Dataset records below:

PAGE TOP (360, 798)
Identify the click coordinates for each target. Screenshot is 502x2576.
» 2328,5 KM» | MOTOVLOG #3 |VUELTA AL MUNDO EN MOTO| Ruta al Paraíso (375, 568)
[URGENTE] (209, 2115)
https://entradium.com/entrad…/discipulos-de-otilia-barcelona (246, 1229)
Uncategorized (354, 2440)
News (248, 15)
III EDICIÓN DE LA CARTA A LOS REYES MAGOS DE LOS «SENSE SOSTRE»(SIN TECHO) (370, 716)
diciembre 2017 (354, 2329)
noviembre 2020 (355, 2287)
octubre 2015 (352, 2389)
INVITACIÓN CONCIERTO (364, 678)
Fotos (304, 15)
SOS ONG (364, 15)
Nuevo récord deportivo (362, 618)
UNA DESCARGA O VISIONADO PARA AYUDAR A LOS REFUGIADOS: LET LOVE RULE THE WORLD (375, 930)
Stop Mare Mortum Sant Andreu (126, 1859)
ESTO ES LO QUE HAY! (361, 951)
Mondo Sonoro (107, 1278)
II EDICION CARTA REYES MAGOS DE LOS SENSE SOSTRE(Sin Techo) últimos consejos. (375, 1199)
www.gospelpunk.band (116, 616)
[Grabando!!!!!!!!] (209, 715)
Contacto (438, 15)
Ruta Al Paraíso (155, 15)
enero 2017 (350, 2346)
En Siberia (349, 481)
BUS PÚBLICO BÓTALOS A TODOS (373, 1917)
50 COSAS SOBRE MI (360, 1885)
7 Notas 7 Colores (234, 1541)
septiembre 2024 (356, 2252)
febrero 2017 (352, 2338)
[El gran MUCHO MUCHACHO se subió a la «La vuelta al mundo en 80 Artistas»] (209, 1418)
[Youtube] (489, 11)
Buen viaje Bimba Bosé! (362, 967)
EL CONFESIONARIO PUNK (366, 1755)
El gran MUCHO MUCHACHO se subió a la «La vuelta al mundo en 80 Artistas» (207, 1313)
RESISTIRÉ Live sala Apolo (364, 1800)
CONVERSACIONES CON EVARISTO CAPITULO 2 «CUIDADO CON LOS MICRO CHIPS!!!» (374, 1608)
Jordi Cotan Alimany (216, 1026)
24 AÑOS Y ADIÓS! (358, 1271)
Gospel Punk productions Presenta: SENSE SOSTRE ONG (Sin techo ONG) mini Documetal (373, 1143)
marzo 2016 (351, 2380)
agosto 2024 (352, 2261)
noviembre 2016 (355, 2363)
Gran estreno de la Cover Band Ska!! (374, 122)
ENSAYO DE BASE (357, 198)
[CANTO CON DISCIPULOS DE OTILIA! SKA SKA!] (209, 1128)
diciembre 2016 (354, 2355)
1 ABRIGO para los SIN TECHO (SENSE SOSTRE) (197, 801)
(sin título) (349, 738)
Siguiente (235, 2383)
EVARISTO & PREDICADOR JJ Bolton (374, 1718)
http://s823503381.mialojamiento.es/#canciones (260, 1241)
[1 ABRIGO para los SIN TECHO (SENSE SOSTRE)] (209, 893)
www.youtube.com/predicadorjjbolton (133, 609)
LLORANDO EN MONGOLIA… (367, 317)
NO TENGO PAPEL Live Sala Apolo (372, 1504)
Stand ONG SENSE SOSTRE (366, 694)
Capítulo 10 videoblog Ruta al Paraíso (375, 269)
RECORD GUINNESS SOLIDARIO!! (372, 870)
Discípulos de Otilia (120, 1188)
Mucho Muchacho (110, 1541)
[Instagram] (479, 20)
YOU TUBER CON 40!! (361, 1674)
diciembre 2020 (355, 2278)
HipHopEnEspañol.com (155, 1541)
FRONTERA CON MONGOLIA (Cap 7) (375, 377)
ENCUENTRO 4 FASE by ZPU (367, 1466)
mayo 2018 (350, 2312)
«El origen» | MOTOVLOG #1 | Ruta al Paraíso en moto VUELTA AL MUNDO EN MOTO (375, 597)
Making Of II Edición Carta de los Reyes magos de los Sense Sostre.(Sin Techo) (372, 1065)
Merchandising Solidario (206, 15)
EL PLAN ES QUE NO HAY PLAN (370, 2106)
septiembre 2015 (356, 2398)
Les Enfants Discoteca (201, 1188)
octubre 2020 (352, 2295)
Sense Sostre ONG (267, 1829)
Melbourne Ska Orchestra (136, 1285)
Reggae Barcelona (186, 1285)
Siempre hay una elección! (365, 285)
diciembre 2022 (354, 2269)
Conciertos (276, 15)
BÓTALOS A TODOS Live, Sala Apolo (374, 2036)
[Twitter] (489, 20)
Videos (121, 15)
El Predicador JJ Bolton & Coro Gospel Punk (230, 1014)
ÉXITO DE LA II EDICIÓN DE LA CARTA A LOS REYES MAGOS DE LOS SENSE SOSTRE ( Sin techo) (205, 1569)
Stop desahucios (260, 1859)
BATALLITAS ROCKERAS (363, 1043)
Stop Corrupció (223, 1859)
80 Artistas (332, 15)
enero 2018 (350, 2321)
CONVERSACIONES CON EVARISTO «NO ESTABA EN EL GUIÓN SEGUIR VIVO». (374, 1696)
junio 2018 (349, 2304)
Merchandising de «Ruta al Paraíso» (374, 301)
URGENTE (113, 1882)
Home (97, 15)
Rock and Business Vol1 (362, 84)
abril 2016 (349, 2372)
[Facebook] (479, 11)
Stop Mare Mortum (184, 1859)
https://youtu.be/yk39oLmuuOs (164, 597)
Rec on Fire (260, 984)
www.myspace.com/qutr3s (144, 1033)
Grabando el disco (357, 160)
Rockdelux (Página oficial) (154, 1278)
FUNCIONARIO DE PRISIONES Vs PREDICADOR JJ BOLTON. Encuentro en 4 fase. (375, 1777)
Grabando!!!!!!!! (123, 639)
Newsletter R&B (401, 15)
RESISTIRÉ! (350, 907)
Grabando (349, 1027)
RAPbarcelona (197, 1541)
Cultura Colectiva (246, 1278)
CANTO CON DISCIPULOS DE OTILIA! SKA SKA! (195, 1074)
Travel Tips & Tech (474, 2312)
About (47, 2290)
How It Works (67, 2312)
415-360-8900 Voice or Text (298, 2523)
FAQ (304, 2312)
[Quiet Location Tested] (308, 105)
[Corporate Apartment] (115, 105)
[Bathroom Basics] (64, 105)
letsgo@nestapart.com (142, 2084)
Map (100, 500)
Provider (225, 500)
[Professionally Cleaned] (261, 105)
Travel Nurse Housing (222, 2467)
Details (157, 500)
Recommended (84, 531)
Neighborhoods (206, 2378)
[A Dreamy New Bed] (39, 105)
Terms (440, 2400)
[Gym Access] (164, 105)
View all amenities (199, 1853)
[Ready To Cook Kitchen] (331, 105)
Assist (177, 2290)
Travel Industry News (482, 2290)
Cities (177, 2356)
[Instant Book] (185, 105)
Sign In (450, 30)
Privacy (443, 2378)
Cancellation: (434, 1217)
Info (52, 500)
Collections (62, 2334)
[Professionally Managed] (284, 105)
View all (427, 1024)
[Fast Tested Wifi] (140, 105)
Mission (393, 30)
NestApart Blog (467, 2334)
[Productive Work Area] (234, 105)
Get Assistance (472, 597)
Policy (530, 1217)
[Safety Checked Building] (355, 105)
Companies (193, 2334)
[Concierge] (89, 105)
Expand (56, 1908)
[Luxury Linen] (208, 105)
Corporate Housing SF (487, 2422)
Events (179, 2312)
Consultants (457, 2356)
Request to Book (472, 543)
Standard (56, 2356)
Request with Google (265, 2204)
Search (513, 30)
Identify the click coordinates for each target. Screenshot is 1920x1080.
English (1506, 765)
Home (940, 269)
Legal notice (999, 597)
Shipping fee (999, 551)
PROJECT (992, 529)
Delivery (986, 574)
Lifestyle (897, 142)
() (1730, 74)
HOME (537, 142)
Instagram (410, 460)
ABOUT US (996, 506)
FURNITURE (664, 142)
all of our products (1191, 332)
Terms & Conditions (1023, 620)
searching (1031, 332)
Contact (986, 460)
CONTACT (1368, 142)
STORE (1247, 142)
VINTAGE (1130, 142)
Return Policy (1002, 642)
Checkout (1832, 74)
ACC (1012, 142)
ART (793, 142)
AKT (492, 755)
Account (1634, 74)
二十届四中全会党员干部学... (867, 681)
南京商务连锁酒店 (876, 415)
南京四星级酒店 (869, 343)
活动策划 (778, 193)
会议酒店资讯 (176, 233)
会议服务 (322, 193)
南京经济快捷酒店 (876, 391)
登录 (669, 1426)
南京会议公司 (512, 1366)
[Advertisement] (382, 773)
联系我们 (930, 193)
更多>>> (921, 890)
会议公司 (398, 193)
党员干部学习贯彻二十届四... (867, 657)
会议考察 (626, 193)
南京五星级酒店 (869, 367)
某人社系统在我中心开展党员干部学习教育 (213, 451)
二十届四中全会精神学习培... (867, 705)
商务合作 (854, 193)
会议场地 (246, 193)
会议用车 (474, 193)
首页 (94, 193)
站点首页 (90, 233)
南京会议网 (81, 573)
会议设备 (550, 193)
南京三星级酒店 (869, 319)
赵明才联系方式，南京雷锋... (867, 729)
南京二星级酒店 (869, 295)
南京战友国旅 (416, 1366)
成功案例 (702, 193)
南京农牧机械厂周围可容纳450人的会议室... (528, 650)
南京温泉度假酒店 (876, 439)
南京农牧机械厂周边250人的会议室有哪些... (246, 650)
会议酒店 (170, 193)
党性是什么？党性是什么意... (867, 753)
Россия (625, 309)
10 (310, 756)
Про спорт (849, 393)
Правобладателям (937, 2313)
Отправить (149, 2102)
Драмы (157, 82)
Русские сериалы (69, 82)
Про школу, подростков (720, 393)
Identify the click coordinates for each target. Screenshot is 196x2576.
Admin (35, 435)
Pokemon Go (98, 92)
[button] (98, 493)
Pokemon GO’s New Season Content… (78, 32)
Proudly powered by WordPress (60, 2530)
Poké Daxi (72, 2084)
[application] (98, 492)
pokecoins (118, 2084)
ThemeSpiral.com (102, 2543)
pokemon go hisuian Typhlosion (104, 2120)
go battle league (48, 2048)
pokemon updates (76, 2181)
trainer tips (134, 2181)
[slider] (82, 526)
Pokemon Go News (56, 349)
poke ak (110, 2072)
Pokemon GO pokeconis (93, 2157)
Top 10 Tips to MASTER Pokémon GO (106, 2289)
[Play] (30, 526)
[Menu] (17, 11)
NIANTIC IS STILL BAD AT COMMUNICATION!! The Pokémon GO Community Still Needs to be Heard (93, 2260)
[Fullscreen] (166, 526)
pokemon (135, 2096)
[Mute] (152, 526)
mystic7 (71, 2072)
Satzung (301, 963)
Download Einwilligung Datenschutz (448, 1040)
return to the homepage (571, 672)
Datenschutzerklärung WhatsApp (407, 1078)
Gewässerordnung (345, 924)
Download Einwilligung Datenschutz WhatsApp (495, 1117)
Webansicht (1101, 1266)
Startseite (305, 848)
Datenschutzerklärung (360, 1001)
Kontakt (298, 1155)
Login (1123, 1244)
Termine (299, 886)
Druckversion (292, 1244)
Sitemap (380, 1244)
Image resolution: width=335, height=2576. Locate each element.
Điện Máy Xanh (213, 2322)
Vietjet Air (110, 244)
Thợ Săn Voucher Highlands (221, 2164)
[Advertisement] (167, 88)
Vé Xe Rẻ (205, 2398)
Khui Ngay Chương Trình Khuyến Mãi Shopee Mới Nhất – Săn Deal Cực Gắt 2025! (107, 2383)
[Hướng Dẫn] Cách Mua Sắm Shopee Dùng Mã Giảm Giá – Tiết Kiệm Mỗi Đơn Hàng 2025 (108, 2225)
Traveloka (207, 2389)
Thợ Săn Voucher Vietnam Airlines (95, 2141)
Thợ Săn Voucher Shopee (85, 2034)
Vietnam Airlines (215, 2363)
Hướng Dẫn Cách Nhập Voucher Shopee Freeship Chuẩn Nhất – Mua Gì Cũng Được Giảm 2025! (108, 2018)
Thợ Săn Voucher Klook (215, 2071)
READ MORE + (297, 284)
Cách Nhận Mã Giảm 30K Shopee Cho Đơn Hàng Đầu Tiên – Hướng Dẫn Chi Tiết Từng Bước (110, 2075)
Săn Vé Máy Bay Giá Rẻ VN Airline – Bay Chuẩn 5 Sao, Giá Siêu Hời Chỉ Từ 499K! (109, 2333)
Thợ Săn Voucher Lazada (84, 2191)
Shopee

End of Dataset records.

[Work task]: With the line that has "noviembre 2016 (355, 2363)" as the first and the line that has "http://s823503381.mialojamiento.es/#canciones (260, 1241)" as the last, repeat exactly that run of lines above and no more.

[Result of the exercise]:
noviembre 2016 (355, 2363)
Gran estreno de la Cover Band Ska!! (374, 122)
ENSAYO DE BASE (357, 198)
[CANTO CON DISCIPULOS DE OTILIA! SKA SKA!] (209, 1128)
diciembre 2016 (354, 2355)
1 ABRIGO para los SIN TECHO (SENSE SOSTRE) (197, 801)
(sin título) (349, 738)
Siguiente (235, 2383)
EVARISTO & PREDICADOR JJ Bolton (374, 1718)
http://s823503381.mialojamiento.es/#canciones (260, 1241)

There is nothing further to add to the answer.